Das drüsige Springkraut ist eine Pflanze, die jeder von uns kennt. Es ist eine eingeschleppte Pflanze, die Storchenschnabel (Geranium pratense) und andere Wildkräuter verdrängen und bedeutsam zum Insektensterben beitragen. Ist es wirklich ein Weg, als Naturzerstörer Pflanzen zu importieren, um einheimische Arten gänzlich zu tilgen? Ich weiß es nicht, aber als Mensch erfreue ich mich lieber an Erinnerungen, als an den modernen Errungenschaften der leblosen Natur. Wer kennt denn noch die Frühjahrsblüher vom Buschwindröschen bis zur Osterglocke. Wo stehen diese Pflanzen noch in Gärten oder der Natur. Und dazu noch diese naiven Leute vom NABU, die Krötenzäune aufstellen, um die Tierwelt zu beschützen. Wie kann man nur so naiv sein und sich um die Natur kümmern. Im Fernsehn sieht man doch spektakuläre Landschaften, die es hier früher auch zu bestaunen gab.
Ja, ich bemerke den Klimawandel und mit Sicherheit werde ich nicht müde, davon zu berichten, denn eine neue Natur und neue Jahreszeiten können wir uns nicht kaufen. Vielleicht kann ich ja einige Menschen dazu bewegen einen Baum oder Strauch zu pflanzen und doch ein paar Blumen und Wildkräuter in den Gärten zuzulassen. Die Insekten, die Vögel und manch nette Nachbarn freuen sich mit Sicherheit darüber. Na, und vielleicht gibt es sogar einige naturbeflissene Menschen, die einem Baum mal ein oder zwei Eimer Wasser zukommen lassen.
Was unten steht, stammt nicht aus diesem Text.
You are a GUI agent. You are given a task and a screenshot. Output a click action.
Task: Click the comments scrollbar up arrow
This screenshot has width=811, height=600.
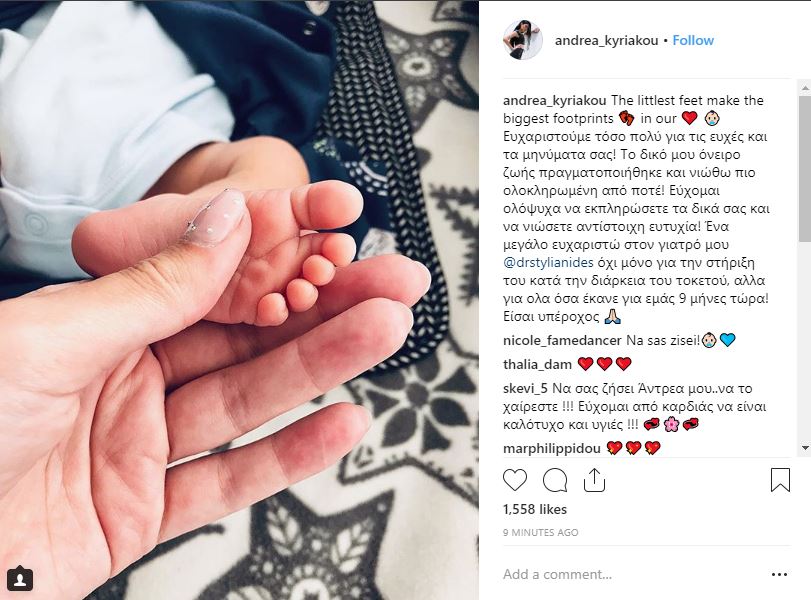pyautogui.click(x=805, y=88)
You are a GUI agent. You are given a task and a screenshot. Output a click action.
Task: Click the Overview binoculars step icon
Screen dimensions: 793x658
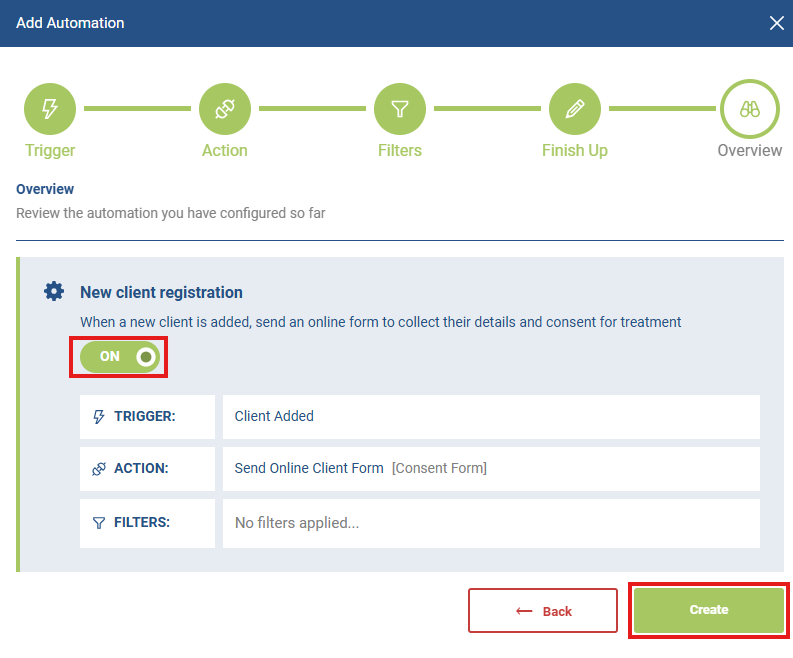click(750, 109)
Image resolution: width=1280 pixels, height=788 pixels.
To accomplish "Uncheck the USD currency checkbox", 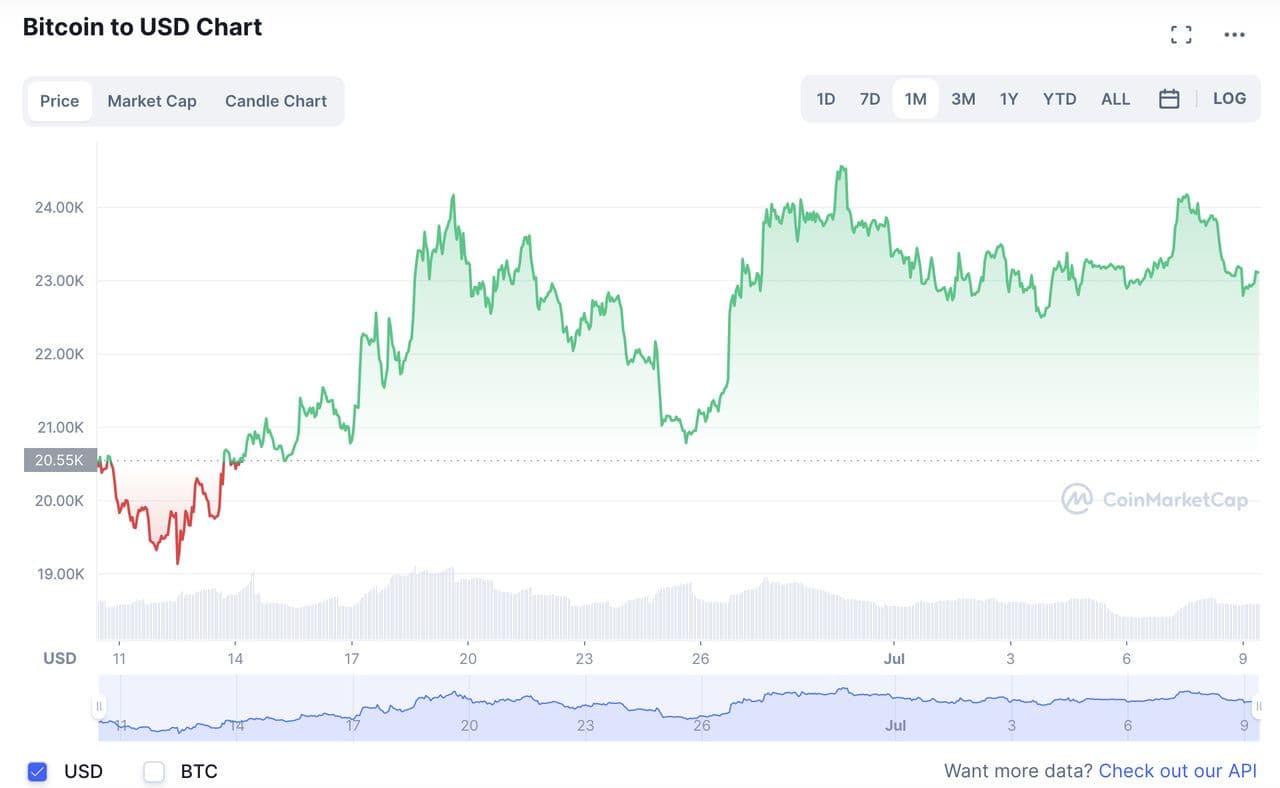I will pos(38,771).
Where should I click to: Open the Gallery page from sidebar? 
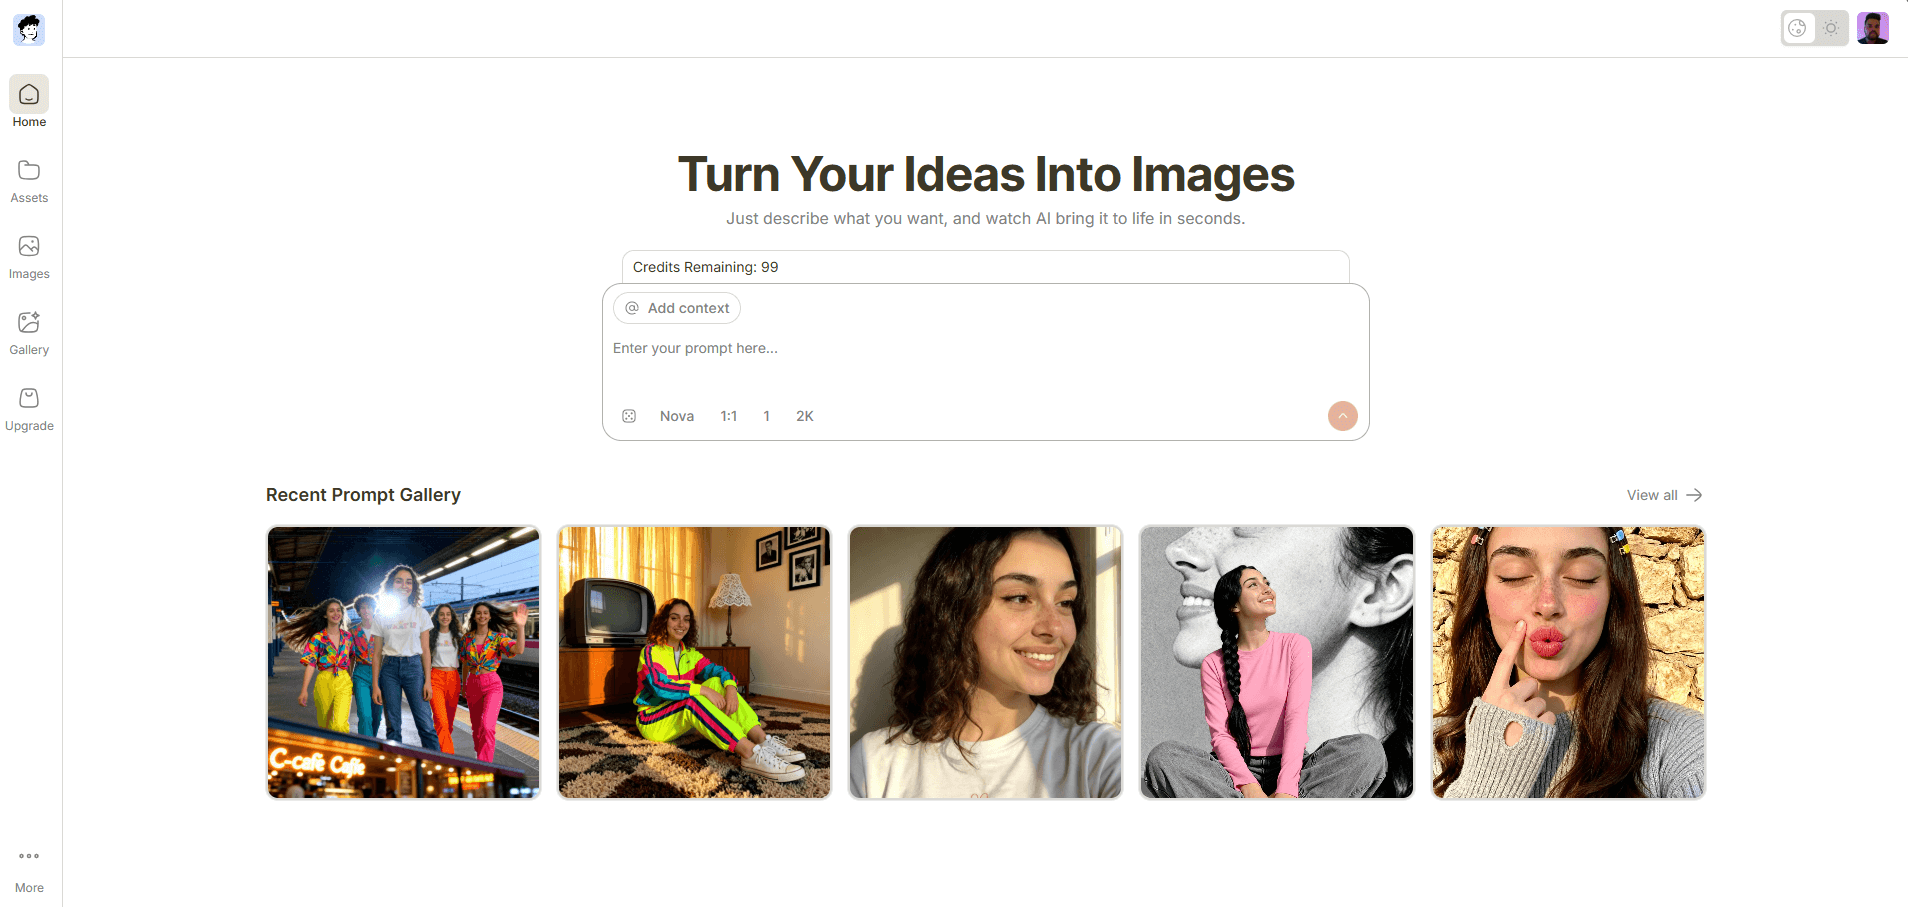coord(29,333)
Ich denke, unsere Enkel werden sich freuen, wenn es in zehn Jahren noch Wälder gibt und bunte Blumenwiesen über die Schmetterlinge und Bienen fliegen. Vielleicht hören unsere Enkel sogar noch Vögel, die munter in bunten Gärten ihre Lieder zwitschern und Mauersegler, die Insekten fangen oder Rotschwänzchen, die gerne in unseren Gärten Insekten fangen, um ihre Brut durchzubringen. Vielleicht bin ich naiv und altbacken, aber die Natur liegt mir an Herzen, weil wir ohne eine intakte Natur nicht überleben werden.